Chinese technology giant, Huawei, last week introduced its own proprietary smartphone Operating System (OS). This comes as the company grapples with a ban by the United States government which restricts it from using American technology in its products.
The new system, HarmonyOS, is part of Huawei’s broader Internet of Things (IoT) strategy where it is trying to create a consistent experience across several connected devices through its software. This will be deployed on devices ranging from smartphones to smartwatches, and even smart speakers and in-vehicle systems.
HarmonyOS – also known as HongmengOS – is completely different from Google’s Android and iOS (Apple’s operating system), and was made to “bring more harmony and convenience to the world,” CEO of Huawei’s Consumer Business Group, Richard Yu, said after the launch.

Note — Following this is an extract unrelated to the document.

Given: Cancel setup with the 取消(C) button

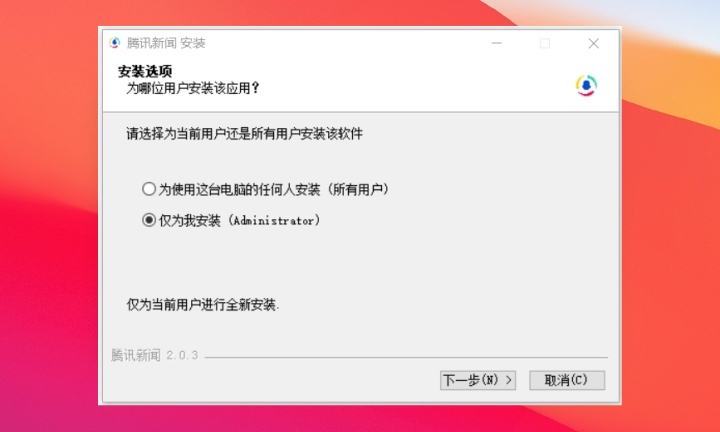Looking at the screenshot, I should 567,380.
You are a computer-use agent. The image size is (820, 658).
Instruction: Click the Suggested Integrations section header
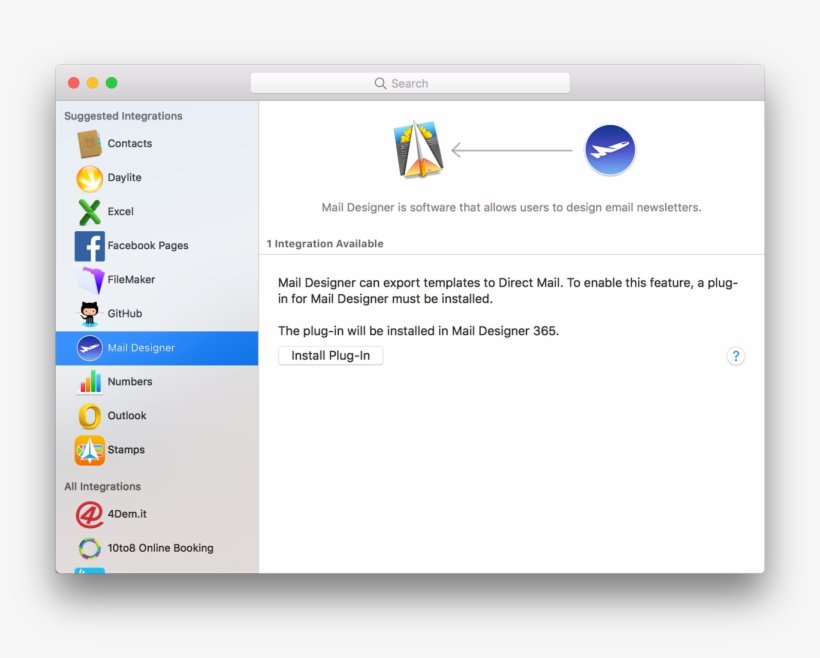point(122,116)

More crucially, launching the new operating system is a back-up plan for Huawei should it be cut off totally from U.S. technology. Based on allegations that it was providing a backdoor for Chinese intelligence services, the tech company was placed on Washington’s blacklist – known as the Entity List – which restricts American firms from doing business with it. Thus, U.S. firms now have to request a special license to sell to Huawei.
Huawei uses the Android operating system for its smartphones. And a big reason for developing its own operating system according to analysts is that not having access to Google’s Android could badly affect the company, which is now the second-largest smartphone maker in the world, only behind Samsung.

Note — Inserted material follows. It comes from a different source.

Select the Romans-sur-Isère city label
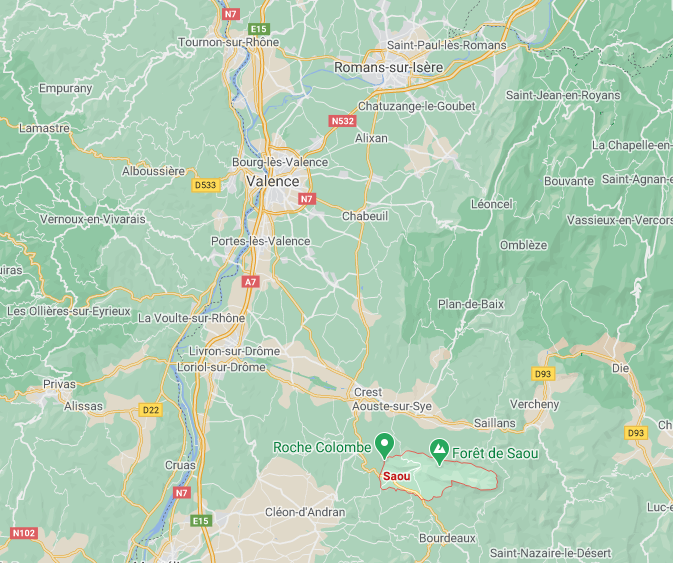This screenshot has height=563, width=673. pos(388,67)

Moreover, Yu explained that the situation with Google remains “unclear” but he stressed that Huawei would prefer to continue using Android on its smartphones. However, if it is unable to, then the company would deploy HarmonyOS immediately. “If we cannot use [Android] in the future, we can immediately switch to HarmonyOS,” Yu explained.
A result of this development is increased competition in the mobile marketplace between American tech powerhouses Google and Apple, and their Chinese counterpart, Huawei. But while this represents a significant step in reducing the Chinese firm’s reliance on American tech systems, there are no immediate plans to replace Google‘s Android, at least not in the next three years.
In fact, the company seems to still be test-running the new system as it did not include its smartphones among the devices the OS will be deployed on. The timeline for the deployment on its devices as announced includes watches and bracelets by 2020; connected speakers and headphones in 2021; Augmented Reality (AR) glasses in 2022 as well as some notebook models.
Besides, Huawei’s OS may be an open-source and supporter of Internet-of-Things (IoT) unlike Google’s Android, its value is currently next to nothing without mobile applications. The HarmonyOS is still an “empty wallet” according to Nairametrics when compared to Android which is home to over 2.5 million downloadable applications.
There is also the issue of the multi-functional tendency of HarmonyOS as a problem for developers. This is because developing an app that is suitable for all devices might result in poor user experience. Essentially, the uniqueness of an app reduces if its functions are multiple.
“For instance, when I put an experience on a TV that also needs to work on a phone, I either have to have a massive amount of conditional logic – in essence, building two separate user interfaces – or I build to the lowest common denominator, making both experiences look poor,” the Principal Analyst at Forrester Research, Michael Facemire said.
Considering all factors, it is hard to see HarmonyOS replacing the mobile operating system for Huawei anytime soon. The company has also made clear that it would rather stick to working with Google than attempt a system switch.